» **TASK**
Rewrite the records below, changing "dropdown" to "drop-down menu" and keeping everything else the same. Leave out the pictures.

» **DATA ENTRIES**
————————

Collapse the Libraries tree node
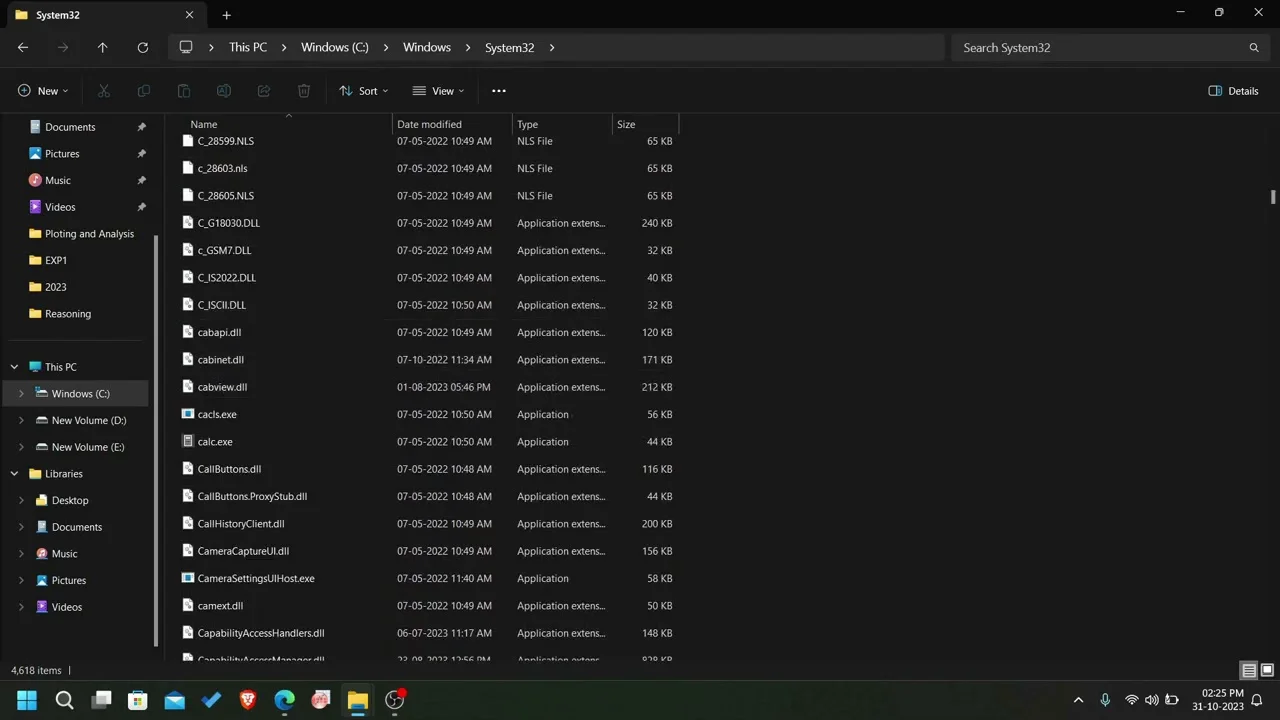The width and height of the screenshot is (1280, 720). (14, 474)
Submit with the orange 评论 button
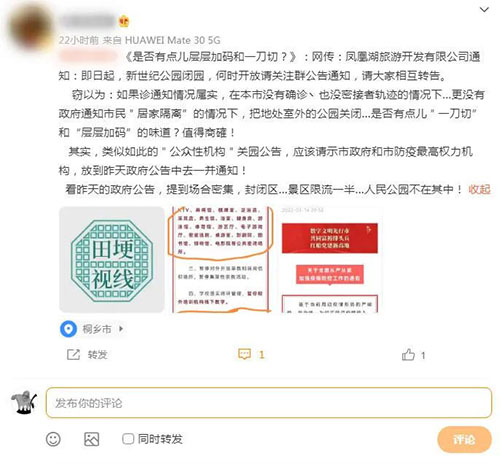Image resolution: width=500 pixels, height=464 pixels. coord(464,439)
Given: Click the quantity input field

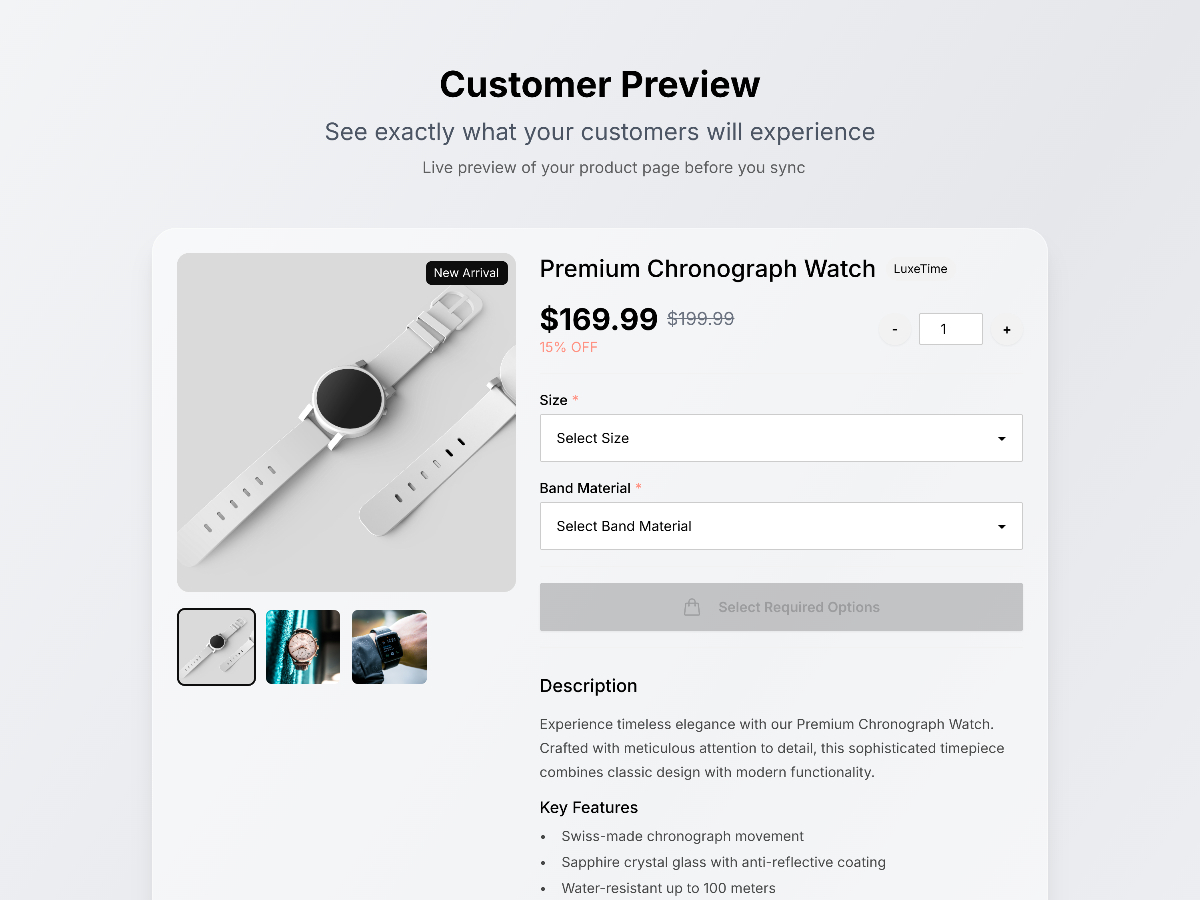Looking at the screenshot, I should [951, 329].
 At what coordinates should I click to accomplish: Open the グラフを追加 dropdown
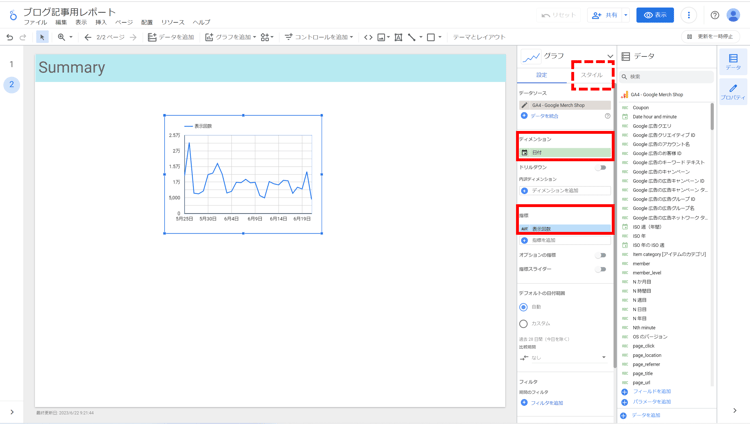230,37
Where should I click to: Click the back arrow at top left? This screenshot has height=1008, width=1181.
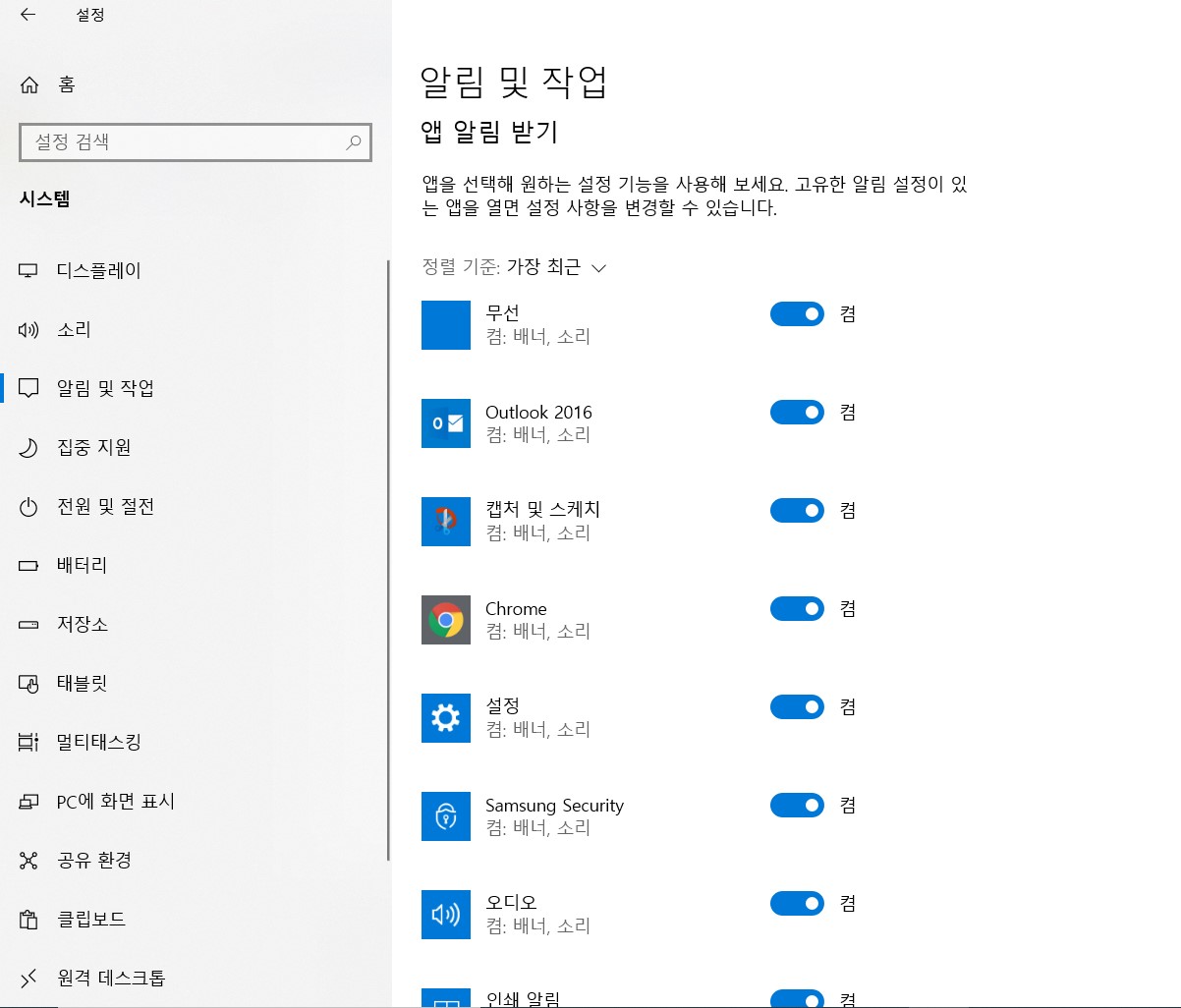tap(27, 15)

————————

» **EXERCISE OUTPUT**
Collapse the Libraries tree node
The width and height of the screenshot is (1280, 720). (14, 474)
Submit with the orange 评论 button
Image resolution: width=500 pixels, height=464 pixels. coord(464,439)
Given: Click the quantity input field

Looking at the screenshot, I should [951, 329].
 At what coordinates should I click to accomplish: Open the グラフを追加 drop-down menu
230,37
Where should I click to: Click the back arrow at top left? This screenshot has height=1008, width=1181.
tap(27, 15)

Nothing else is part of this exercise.